(Stored data entries)
■ ■ ■ ■

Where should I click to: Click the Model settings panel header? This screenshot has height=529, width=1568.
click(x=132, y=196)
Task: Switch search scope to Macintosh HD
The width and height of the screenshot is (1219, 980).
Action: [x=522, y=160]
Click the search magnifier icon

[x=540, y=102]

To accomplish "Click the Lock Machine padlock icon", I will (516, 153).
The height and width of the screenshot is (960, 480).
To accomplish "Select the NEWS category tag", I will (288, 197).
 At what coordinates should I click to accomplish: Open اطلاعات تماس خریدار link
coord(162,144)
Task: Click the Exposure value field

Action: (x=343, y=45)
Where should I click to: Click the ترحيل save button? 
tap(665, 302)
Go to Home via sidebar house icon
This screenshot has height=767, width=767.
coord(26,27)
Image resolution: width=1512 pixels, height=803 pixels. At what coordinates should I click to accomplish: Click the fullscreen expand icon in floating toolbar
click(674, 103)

■ ■ ■ ■

◆ Task statement: The answer must be the line containing "Where should I click to: Click the ترحيل" and every line after it to the end of the data, exactly as written.

◆ Task response:
Where should I click to: Click the ترحيل save button? 
tap(665, 302)
Go to Home via sidebar house icon
This screenshot has height=767, width=767.
coord(26,27)
Image resolution: width=1512 pixels, height=803 pixels. At what coordinates should I click to accomplish: Click the fullscreen expand icon in floating toolbar
click(674, 103)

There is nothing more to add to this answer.